Reparei que me tinha esquecido de tirar a pulseira que o Matias me dera, que dizia o nome dele. Escondi de rompante o braço atrás das costas, atrapalhada.

- O que foi? – Perguntou-me sem perceber – Luciana, deixa-me ver, qual é o problema?

Olhei para ele, embaraçada.

- O que me estás a esconder? – Perguntou irritado.

Agarrou o meu braço e olhou para a pulseira. Reparou no que estava escrito em letras pequenas e olhou seriamente para mim.

- Não me olhes assim… Ele ofereceu-me esta manhã e gastou dinheiro a compra-la, não podia recusar.

- Estás a gozar comigo? Para além de a teres aceitado andas com ela no pulso. Afinal quem é o teu namorado?

Afastou-se de mim, estava novamente com ciúmes.

- Não te preocupes… Esta pulseira não tem valor nenhum. Não ando com ela no pulso por ter sido o Matias a oferecer-me, ando com ela porque é bastante bonita. – Fiz uma pausa. - Fica bem com esta roupa…

- Eu sei como tu és vaidosa! – Sorriu.

- Vês? É assim que eu te quero ver. A sorrir! Apesar de ficares muito engraçado com ciúmes. – Ri-me.

- Está tudo bem. Se tu dizes que não tem qualquer valor para ti eu acredito. – Sorriu novamente.

Já começava a escurecer, por isso começamos a caminhar para casa. Mickael estava mudo e novamente pensativo.

- O que se passa Mickael? – Tinha que perguntar.

- Nada…

- Não digas que não é nada, estiveste todo o dia assim!

Olhou para a paisagem em nosso redor e depois desabafou.

- É o mesmo de sempre… - Disse ele fixando-me furtivamente - Ele oferece-te presentes em tua casa, o que quer dizer que te vai visitar. Eu tento evitar os ciúmes e controlar-me para não acabar por te magoar novamente. Mas não consigo evitar!
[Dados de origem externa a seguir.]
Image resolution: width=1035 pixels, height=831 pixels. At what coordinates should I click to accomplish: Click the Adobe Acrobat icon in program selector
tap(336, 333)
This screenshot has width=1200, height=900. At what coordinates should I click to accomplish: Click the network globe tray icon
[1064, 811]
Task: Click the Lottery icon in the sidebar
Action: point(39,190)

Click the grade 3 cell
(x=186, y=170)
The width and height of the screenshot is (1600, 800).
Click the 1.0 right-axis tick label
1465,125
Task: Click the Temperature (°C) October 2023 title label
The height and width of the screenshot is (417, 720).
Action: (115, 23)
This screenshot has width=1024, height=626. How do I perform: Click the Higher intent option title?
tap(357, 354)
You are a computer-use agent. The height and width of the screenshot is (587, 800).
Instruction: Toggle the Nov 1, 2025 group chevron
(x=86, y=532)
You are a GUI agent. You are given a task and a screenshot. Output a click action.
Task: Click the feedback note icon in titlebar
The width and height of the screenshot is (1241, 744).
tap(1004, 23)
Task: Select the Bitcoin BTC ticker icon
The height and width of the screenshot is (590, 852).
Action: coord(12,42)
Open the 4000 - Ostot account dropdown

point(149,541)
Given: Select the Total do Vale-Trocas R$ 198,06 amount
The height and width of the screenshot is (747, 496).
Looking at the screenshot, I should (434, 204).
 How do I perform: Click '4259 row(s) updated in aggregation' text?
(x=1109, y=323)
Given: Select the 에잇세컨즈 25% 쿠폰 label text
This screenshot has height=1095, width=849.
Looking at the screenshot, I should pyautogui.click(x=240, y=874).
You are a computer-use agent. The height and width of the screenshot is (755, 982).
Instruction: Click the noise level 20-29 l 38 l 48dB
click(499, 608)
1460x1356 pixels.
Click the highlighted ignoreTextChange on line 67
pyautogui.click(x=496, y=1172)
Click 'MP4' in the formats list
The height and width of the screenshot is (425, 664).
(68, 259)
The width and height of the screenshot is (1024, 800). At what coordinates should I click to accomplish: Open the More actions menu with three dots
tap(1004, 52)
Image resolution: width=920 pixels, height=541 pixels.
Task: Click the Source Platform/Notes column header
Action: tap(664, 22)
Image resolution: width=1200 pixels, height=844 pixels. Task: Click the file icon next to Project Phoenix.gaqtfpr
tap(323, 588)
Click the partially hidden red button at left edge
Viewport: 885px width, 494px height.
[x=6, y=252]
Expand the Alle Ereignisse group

Eu sei que ele pode voltar a conquistar-te. Sei que não me amas o suficiente para o conseguires ignorar por completo e sei que se ele não parar de te tentar reconquistar vai acabar por conseguir o que quer… Tenho medo que te lembres de tudo e te apaixones por ele. Não quero que me deixes!

- Isso não vai acontecer Mickael, eu já falei contigo sobre isso vezes sem conta!

- Mas eu não consigo ficar convencido disso apenas com as tuas palavras. Os sentimentos não se controlam e eu sei que tu estás com ele quase todos os dias! Como é que eu posso ficar descansado?
Fiquei surpreendida por ele ter conhecimento daquilo.

- Tens de confiar em mim.

- Não posso confiar mais do que eu confio! Nem tu mesma podes confiar em ti. Se te lembrares do que viveste com ele vais mudar. Vais-te lembrar do quanto o amavas e do quando me odiavas. Fico fulo só de pensar isto!

Fis uma pausa na conversa.

- Pronto então eu prometo-te que me vou afastar dele.

- Não quero que prometas nada que não consigas cumprir.

- Se estou a prometer é porque sei que consigo cumprir.

- Mas tens que ser persistente. Ele não vai desistir! Se ele não se afasta tens que ser tu a afastar-te dele, de vez.


Arrepiei-me com a última palavra. Não tinha a certeza se queria deixar de falar com ele de vez. Ele podia ser um ótimo amigo. Mas tinha que escolher. E escolhia o Mickael, sem se sentir constantemente com ciúmes por mim. Hoje senti que ele estava farto, e não podia permitir que ele me deixasse por causa do Matias.